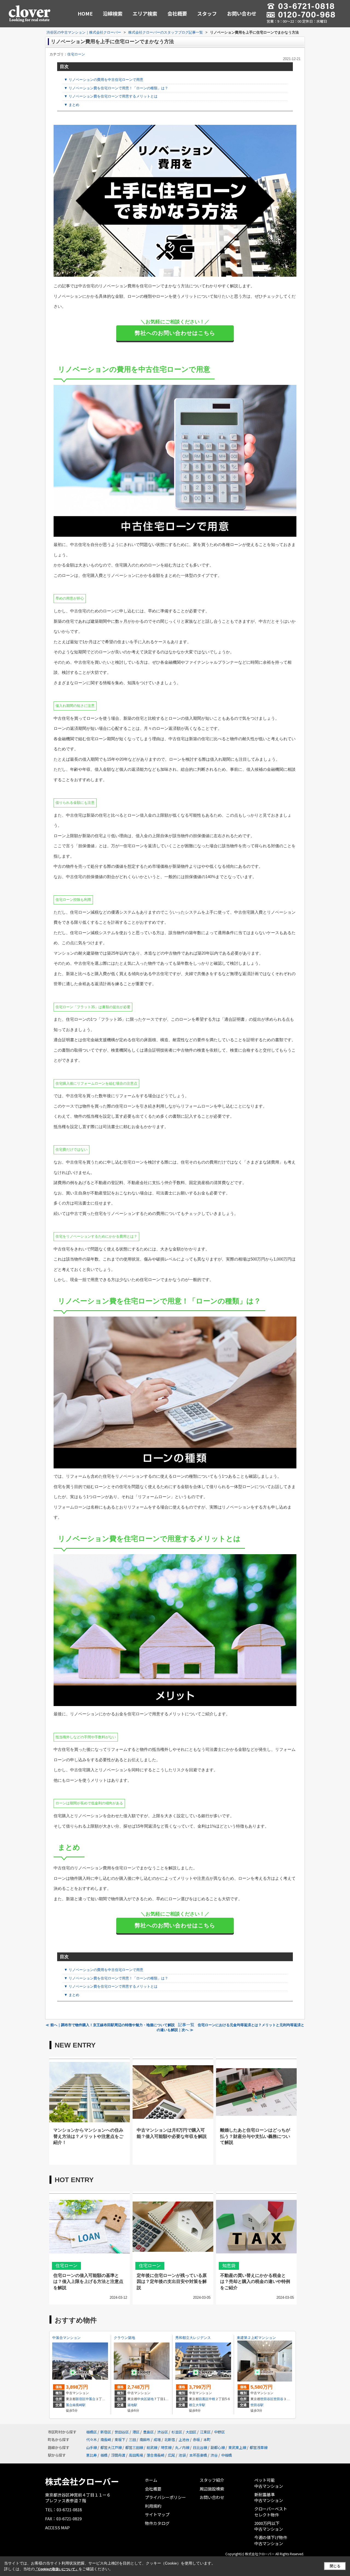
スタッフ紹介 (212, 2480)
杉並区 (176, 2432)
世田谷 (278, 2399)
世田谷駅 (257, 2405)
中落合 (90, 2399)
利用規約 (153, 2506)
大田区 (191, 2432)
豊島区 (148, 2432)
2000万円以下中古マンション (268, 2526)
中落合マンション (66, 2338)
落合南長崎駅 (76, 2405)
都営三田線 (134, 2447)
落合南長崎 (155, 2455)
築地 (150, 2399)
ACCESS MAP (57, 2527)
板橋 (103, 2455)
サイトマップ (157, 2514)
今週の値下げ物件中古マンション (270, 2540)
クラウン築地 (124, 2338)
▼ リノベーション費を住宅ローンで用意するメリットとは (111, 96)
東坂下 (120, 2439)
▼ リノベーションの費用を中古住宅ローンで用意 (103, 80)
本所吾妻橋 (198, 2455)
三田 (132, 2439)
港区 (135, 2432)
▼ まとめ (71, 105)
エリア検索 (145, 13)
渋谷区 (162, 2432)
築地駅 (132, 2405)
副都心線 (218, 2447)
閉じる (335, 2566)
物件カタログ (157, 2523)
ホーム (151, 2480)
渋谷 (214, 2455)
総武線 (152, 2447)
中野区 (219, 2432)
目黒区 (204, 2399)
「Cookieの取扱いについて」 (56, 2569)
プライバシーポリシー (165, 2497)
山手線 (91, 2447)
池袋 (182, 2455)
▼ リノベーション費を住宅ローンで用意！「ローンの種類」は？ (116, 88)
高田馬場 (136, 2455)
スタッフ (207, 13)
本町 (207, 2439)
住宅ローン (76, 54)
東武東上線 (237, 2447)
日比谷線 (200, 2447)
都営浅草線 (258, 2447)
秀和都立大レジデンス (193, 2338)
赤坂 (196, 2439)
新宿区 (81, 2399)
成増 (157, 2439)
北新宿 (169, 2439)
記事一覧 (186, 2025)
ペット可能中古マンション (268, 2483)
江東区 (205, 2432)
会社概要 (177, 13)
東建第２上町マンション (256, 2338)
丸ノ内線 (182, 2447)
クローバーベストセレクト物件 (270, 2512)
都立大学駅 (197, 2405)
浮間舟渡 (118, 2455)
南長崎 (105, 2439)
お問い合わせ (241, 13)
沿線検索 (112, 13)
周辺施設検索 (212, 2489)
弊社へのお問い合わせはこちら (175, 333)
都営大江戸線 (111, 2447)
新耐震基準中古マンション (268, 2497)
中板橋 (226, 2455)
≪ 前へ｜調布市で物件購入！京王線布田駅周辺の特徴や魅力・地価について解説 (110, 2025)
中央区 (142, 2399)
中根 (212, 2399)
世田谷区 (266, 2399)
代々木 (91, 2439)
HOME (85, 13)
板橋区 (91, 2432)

## What needs to be done
Your task is to retype all the entries exactly and leave out any pictures.

## Task result
スタッフ紹介 (212, 2480)
杉並区 (176, 2432)
世田谷 (278, 2399)
世田谷駅 (257, 2405)
中落合 (90, 2399)
利用規約 (153, 2506)
大田区 (191, 2432)
豊島区 (148, 2432)
2000万円以下中古マンション (268, 2526)
中落合マンション (66, 2338)
落合南長崎駅 (76, 2405)
都営三田線 (134, 2447)
落合南長崎 (155, 2455)
築地 (150, 2399)
ACCESS MAP (57, 2527)
板橋 (103, 2455)
サイトマップ (157, 2514)
今週の値下げ物件中古マンション (270, 2540)
クラウン築地 (124, 2338)
▼ リノベーション費を住宅ローンで用意するメリットとは (111, 96)
東坂下 (120, 2439)
▼ リノベーションの費用を中古住宅ローンで用意 (103, 80)
本所吾妻橋 (198, 2455)
三田 (132, 2439)
港区 (135, 2432)
▼ まとめ (71, 105)
エリア検索 (145, 13)
渋谷区 (162, 2432)
築地駅 (132, 2405)
副都心線 (218, 2447)
閉じる (335, 2566)
物件カタログ (157, 2523)
ホーム (151, 2480)
渋谷 (214, 2455)
総武線 (152, 2447)
中野区 (219, 2432)
目黒区 (204, 2399)
「Cookieの取扱いについて」 (56, 2569)
プライバシーポリシー (165, 2497)
山手線 (91, 2447)
池袋 (182, 2455)
▼ リノベーション費を住宅ローンで用意！「ローンの種類」は？ (116, 88)
高田馬場 (136, 2455)
スタッフ (207, 13)
本町 (207, 2439)
住宅ローン (76, 54)
東武東上線 (237, 2447)
日比谷線 (200, 2447)
都営浅草線 (258, 2447)
秀和都立大レジデンス (193, 2338)
赤坂 (196, 2439)
新宿区 (81, 2399)
成増 (157, 2439)
北新宿 (169, 2439)
記事一覧 (186, 2025)
ペット可能中古マンション (268, 2483)
江東区 (205, 2432)
会社概要 (177, 13)
東建第２上町マンション (256, 2338)
丸ノ内線 (182, 2447)
クローバーベストセレクト物件 (270, 2512)
都立大学駅 (197, 2405)
浮間舟渡 (118, 2455)
南長崎 (105, 2439)
お問い合わせ (241, 13)
沿線検索 (112, 13)
周辺施設検索 (212, 2489)
弊社へのお問い合わせはこちら (175, 333)
都営大江戸線 (111, 2447)
新耐震基準中古マンション (268, 2497)
中板橋 (226, 2455)
≪ 前へ｜調布市で物件購入！京王線布田駅周辺の特徴や魅力・地価について解説 (110, 2025)
中央区 (142, 2399)
中根 (212, 2399)
世田谷区 (266, 2399)
代々木 (91, 2439)
HOME (85, 13)
板橋区 (91, 2432)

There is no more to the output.